Hermann ist erst im Februar zur Gruppe gestoßen, deshalb ist die Notwendigkeit, sich musikalisch zueinander zubringen, doppelt groß. Man muss immer wieder lernen, das Eigene zum Nutzen des Gesamten auszuspielen, darf sich nicht im Eigenen verlieren, darf das Eigene aber auch nicht verleugnen. Nur so kann das Vorhaben gelingen, stets neue, durchkomponierte Titel zu schaffen, in denen weite Strecken mittels Improvisation gestaltet werden sollen.
Bei dieser Arbeit ist übrigens das Schlagzeugsolo „Trommelbüchse" entstanden.

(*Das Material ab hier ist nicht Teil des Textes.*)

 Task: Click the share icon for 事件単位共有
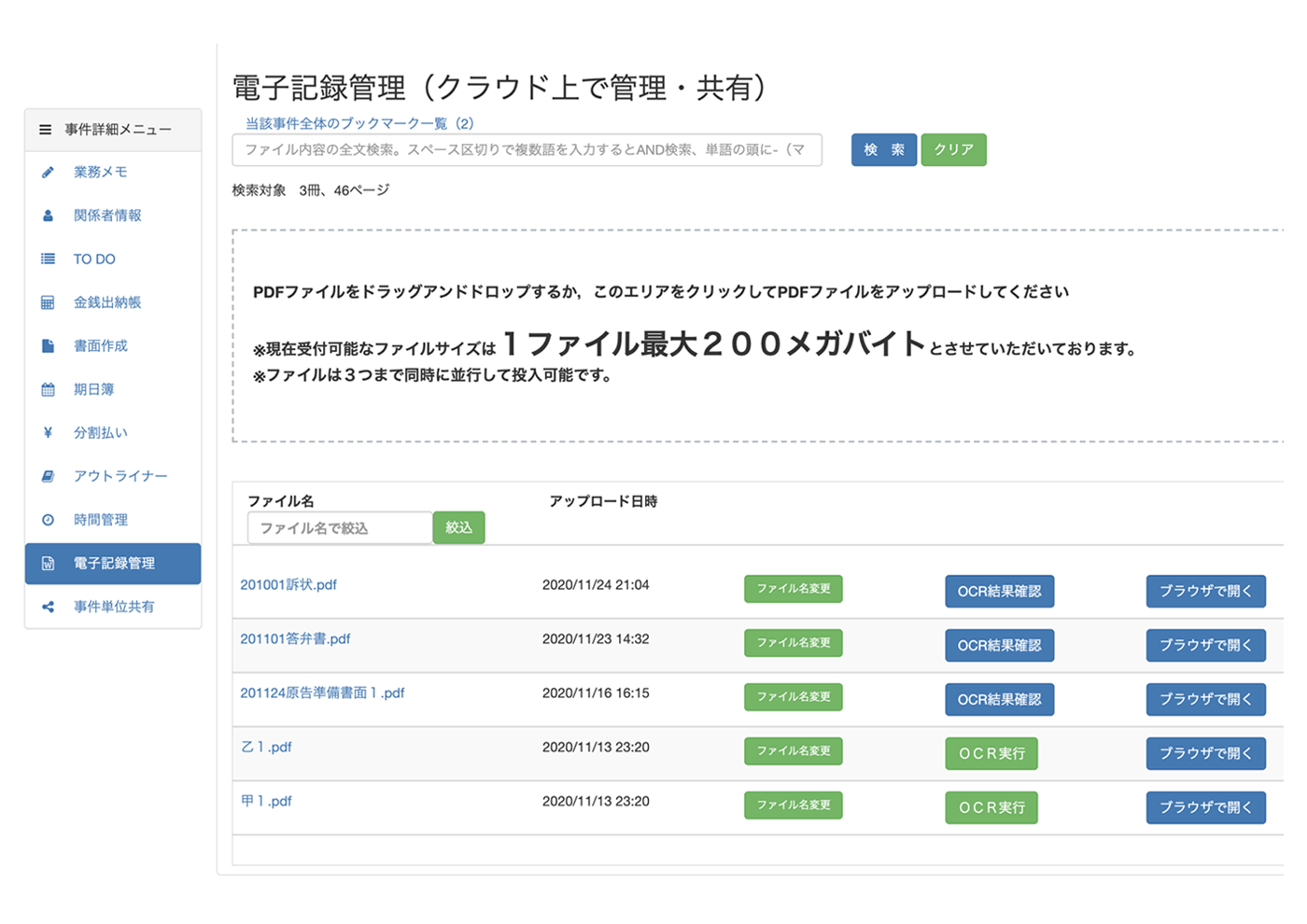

Die Proben scheinen nicht selten die Nerven zu zerreißen, es gibt viele Tiefpunkte. Thomas dirigiert schwierige Stellen aus: „Bleibt mal eiskalt auf dem Beat!" Und wenn die vier nach den Gesangssynchronterminen die zum Tonband gewordene Arbeit ein letztes Mal abklopfen, haben sie mehr getan als ein Steckenpferd geritten. Der Spaß an der Sache war nicht der Indikator für ein Hobby, sondern für gern getane Arbeit. Wenn die Titel im Abhörraum durch die Lautsprecher kommen, dann kommen mit ihnen schon die Ideen für die vierte Platte, dann fiebert man der neuesten Prüfung im Aufnahmestudio entgegen.
Warum pusseln die vier?
Um viel Geld zu machen? Wenn sie das wollten, könnten sie es einfacher haben, und es fehlte nicht an Typen, denen man da Erstaunliches abgucken könnte. Das ist es nicht. Wenn ich Platten-Paules Bemerkung im Neuen Leben Heft 9/71 einmal benutzen darf: „Es ist der engagierte Versuch, der „schmächtigen Dame Tanzmusik“ zu ein paar Diskussionsgrundlage schaffen.

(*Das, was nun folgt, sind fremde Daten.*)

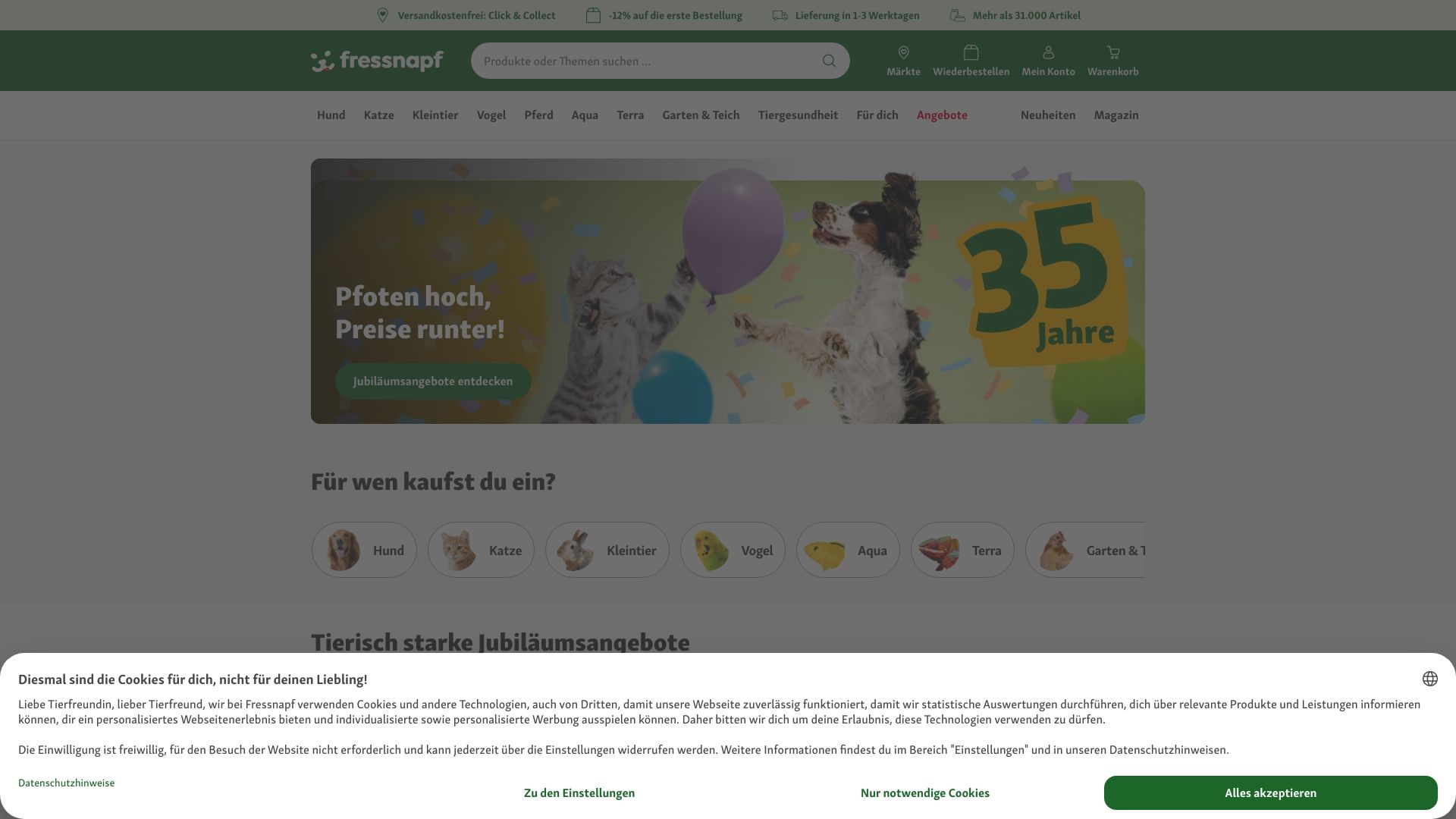Open the Kleintier menu item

Die Natschinskis wollen die wirkliche Alternative zu kapitalistischem „Schlagermief“, können diese aber nicht in unkonkreter Optimismus-Masche erblicken. Die Bedeutung des Allgemeinen steckt im Detail und ist auch in der Tanzmusik nur an ihm glaubhaft nachweisbar. Das Sozialistische unserer Tanzmusik kann nur aus unserer sozialistischen Wirklichkeit, die in ihr abgebildet ist, hergeleitet werden. Deshalb geht hier der Kampf - ähnlich wie in der Singebewegung - um das Prädikat „DDR-konkret" Mit der Suche nach der Gestaltung neuer, konkreter Wirklichkeitsausschnitte geht die Suche nach einem entsprechenden musikalischen Stil Hand in Hand. Der von den Natschinskis gesuchte Sound ist noch nicht sehr weit entwickelt. Die Forderung lautet: Er muss schöpferische Streitlust, gesunde Aggressivität ausstrahlen. An all diesen Bestrebungen ist die Wirkung der Platte zu messen. Dringt sie bis zu den wirklichen Problemen und Bedürfnissen der Jugendlichen vor?

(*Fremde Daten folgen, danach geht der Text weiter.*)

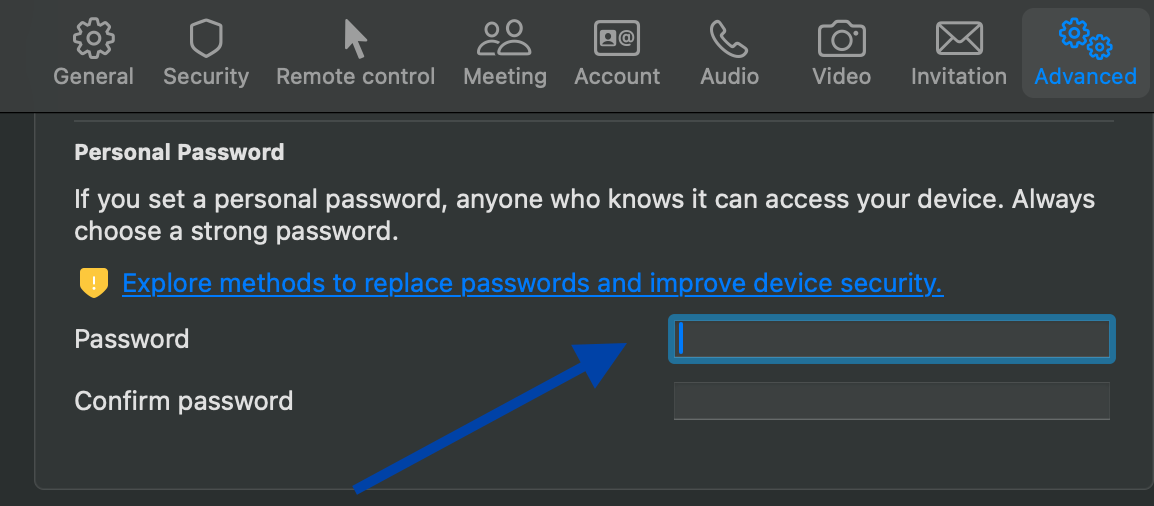The height and width of the screenshot is (506, 1154).
Task: Click the Invitation envelope icon
Action: pyautogui.click(x=958, y=39)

Die Gruppe hat ihr Publikum gut beobachtet. In Konzerten an Berliner Oberschulen wurden Diskussionen provoziert, die Antwort auf die Fragen der Musiker gaben. Auch die Ergebnisse von Diskussionen, wie sie bei Auftritten der Natschinski – Gruppe üblich sind, wurden gründlich ausgewertet. So bereiten sich die vier auf ihre neue Platte vor und fragen sich nun: Ist das was wir wollten erreicht? Stimmt das Gesagte, und ist es für die, die es hören, von Wichtigkeit?
Diese Gruppe hat keine zwei Gesichter: hier anspruchsvolle Plattenversuche, da billige Tanzmusik im Saal. Was sie auf ihrer neuen LP vorlegt, spielt sie auch zum Tanz oder in Konzerten. Sie will von ihrem Publikum lernen, will sich vervollkommnen und erwartet deshalb dringend Briefe, Meinungen. Wer aber könnte mehr sagen als die Leser dieses Magazins?